Château de Grandson

Bientôt 1000 ans d’histoire!

On ne connaît rien de Grandson à l’époque romaine et durant le haut Moyen Age. Une mention des sites de Grandson est attestée en 993 pour la première fois. Ce n’est que vers 1100 que figure la première mention du Château, alors propriété d'Adalbert II de Grandson.

A partir de 1277, Othon I de Grandson, alors le plus puissant et fortuné seigneur de l’ancien pays de Vaud, agrandit considérablement le Château vers l’est. Les relations de la puissante lignée d’Adalbert II avec la maison de Savoie ainsi qu’avec l’Angleterre se reflètent dans l’architecture du Château. En 1270 Othon I, chef de la maison des Grandson, accompagne le futur roi d’Angleterre, Edouard 1er en qualité d’ami et de membre de sa suite à la 8ème Croisade dirigée par Saint Louis, roi de France. Ses revenus d’homme de confiance du roi d’Angleterre, permettent à Othon I d’achever l’agrandissement du Château de Grandson.

En 1397, un vaste incendie détruisit toutes les toitures du Château ainsi qu’une bonne partie de l’agglomération. En 1474-1475, le Château est mis en état de défense contre les confédérés par le Sire de Chalon, allié de Charles le Téméraire.

En février 1476, Charles le Téméraire tente de reprendre le contrôle de la forteresse tombée aux mains des confédérés bernois l’année précédente.
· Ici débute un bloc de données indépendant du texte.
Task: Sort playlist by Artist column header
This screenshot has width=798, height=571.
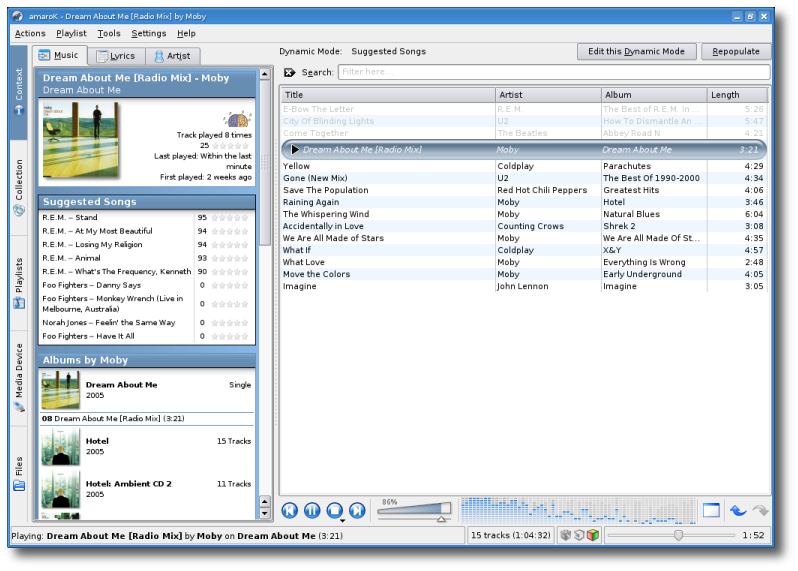Action: pyautogui.click(x=548, y=95)
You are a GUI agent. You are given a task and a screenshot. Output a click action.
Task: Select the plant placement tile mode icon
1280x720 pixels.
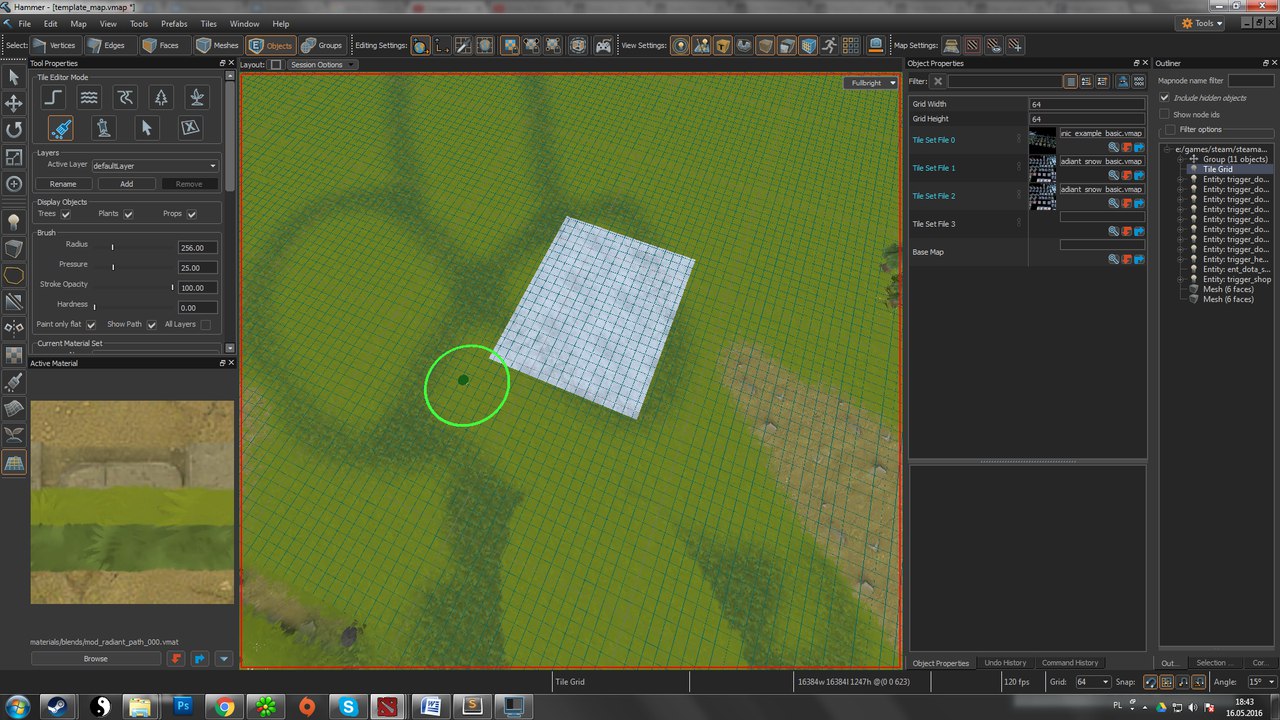tap(198, 97)
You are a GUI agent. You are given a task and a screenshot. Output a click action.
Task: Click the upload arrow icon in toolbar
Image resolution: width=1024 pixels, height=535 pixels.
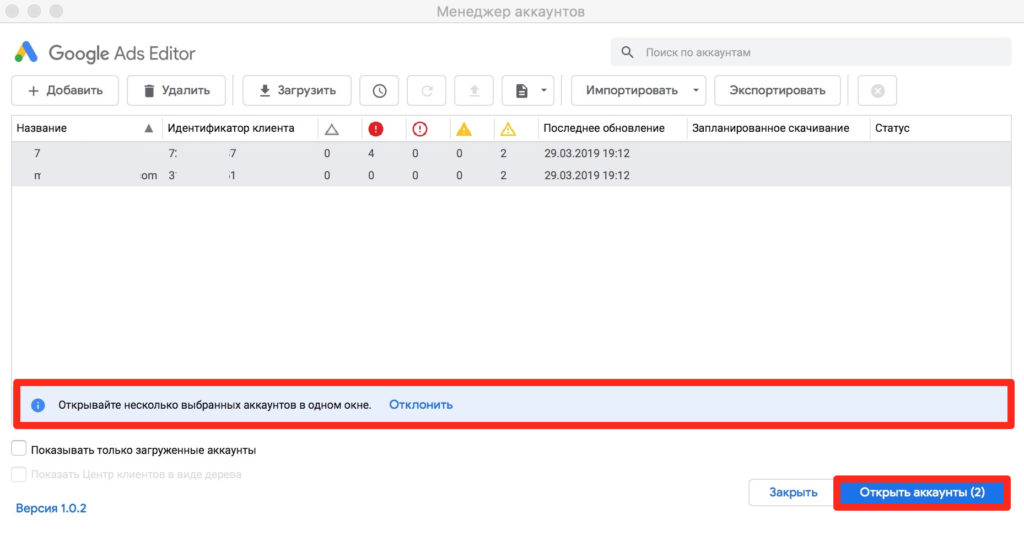(x=474, y=91)
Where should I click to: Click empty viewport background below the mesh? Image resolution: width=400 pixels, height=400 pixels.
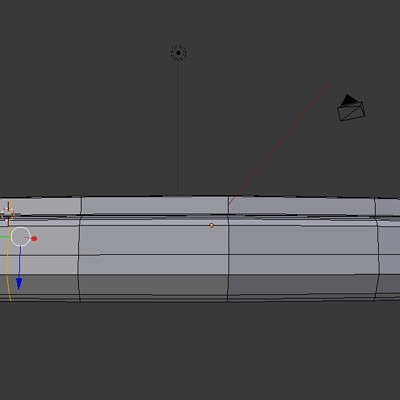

Il établit un siège contre le Château et lorsque les 400 assiégés se rendent le 28 février, il les fait tous pendre ou noyer sauf deux qui exécutèrent les châtiments et eurent la vie sauve par leurs services. La réaction des suisses ne se fait pas attendre et, le 2 mars ils lancent l’attaque contre les bourguignons. Malgré leur supériorité en termes d’artillerie et de cavalerie ceux-ci sont désorganisés. Les troupes de Charles le Téméraire sont vaincues à Concise au terme de la fameuse bataille de Grandson. Charles le Téméraire doit alors ordonner un retrait qui laisse aux suisses un butin important de même que le Château lui-même.

Dès lors Berne et Fribourg se partagent le baillage de Grandson dont le château devient le siège. Les baillis bernois et fribourgeois se succèdent en alternance tous les cinq ans jusqu’en 1798.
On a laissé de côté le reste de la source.